Why are they stopping at Woolsey? Why not take it all the way along the bluff to UP? I guess 1/2 way through the bluff they will shift everything back over to how it is now – about an 6-8′ shift in all lanes (@ Woolsey: bluff side bike lane will shift over 6′; residential-side bike lane will shift over 6′; car travel lanes will shift over 6′)? This seems like a 1/2 way effort….

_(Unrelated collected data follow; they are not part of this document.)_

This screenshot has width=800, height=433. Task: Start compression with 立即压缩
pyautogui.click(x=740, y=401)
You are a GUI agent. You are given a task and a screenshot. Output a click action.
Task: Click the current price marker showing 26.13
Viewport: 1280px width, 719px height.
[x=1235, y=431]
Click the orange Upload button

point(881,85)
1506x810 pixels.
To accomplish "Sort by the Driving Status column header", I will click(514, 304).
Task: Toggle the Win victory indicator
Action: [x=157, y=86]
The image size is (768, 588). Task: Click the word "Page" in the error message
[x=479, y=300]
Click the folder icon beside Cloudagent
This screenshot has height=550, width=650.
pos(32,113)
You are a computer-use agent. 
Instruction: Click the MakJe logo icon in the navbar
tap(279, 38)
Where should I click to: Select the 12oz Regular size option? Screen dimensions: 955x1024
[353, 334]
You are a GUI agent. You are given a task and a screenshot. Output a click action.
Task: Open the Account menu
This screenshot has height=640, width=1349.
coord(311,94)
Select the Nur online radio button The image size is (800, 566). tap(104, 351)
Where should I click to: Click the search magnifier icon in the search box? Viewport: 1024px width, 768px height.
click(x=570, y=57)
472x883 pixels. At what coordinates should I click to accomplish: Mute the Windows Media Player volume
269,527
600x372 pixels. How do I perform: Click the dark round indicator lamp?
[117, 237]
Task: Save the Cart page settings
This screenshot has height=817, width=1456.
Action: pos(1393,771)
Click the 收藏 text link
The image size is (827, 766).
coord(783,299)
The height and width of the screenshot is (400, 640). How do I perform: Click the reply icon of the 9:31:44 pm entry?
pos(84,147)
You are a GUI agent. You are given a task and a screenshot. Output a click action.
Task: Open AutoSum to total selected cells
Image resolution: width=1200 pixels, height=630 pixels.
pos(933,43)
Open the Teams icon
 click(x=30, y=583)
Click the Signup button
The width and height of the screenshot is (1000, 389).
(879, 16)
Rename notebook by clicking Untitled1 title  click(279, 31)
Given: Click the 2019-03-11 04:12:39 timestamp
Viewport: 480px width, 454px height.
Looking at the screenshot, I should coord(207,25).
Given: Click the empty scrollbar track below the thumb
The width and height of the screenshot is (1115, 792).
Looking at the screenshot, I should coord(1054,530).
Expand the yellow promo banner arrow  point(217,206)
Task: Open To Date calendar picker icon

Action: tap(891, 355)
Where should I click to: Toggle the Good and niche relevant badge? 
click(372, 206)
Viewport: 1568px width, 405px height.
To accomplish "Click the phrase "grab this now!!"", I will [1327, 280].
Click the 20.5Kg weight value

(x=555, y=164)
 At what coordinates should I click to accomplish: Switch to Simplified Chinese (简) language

It will be interesting to see how the 12′ combined non-car area on the bluff side gets used – now will it be filled with joggers, cars swerving around left-turning vehicles? And what will the joggers do at Woolsey – have to cross the street back to the residential side, or just keep running in the bike lane? Seems like they will need to add a zebra-stripe cross walk and perhaps an island at Woolsey, now.

JBone
Guest
JBone

Totally. I live in University Park and my family and I ride the bluff daily. Hate to bring negativity to what is hopefully the start of something good, but I have issue with the way this initiative has been rushed and incrementalized (sp?). Maybe it is the only way to pragmatically seize opportunity in this political climate, but it feels half-baked and destined to only confuse and polarize residents and users. While I get the notion of perfection being the enemy of good, I think the design could have been much better if there was more collective thought and buy-in; if you are going to do it, do it right the first time. Personally, I wish they would elevate the bikeway like they do in the great cycling cities of Europe (and Multnomah Blvd:)

Steve
Guest
Steve

Couldn’t agree more, they repaved that section either last year or the year prior, I forget, but they could easily enough restripe. And don’t forget the buses.

rick
Guest
rick

very glad to see more space dedicated to people who want to see the view while on a skateboard, wheelchair, roller blades, etc.

Travis
Guest
Travis

Obviously advocacy for Willamette is far from over. Just last year last at Portsmouth and Willamette, more parking was added without zero improvements for cyclists. The situation was actually made worse.

Bald One
Guest
Bald One

Yes, this additional block of added street parking inside the bike lane where UP built their new dorm was quite a surprising stab in the back. Getting door-ed there is now a big concern.

RH
Guest
RH

This is great news. Where I scratch me head is that this project is going forward very quickly. Many other projects seem to take years and have many meetings, etc…

Scott Mizée
Guest
Barry Cochran
Subscriber

The headlie could also read “Many neighbors excited to have safer biking on Willamette.” I’m one.

Scott Mizée
Guest
Scott Mizée
Guest

I was trying to reply to Barry. This is a map of the North Portland Neighborhoods that should be able to see the current Nextdoor discussion regarding this project.

Barry Cochran
Subscriber

That clarifies things. Thank you, Scott.

Phil Richman
Subscriber

Thank you Friends of Willamette, Dan Saltzman & PBOT! Let Portland be a Vision Zero leader, not a laggard!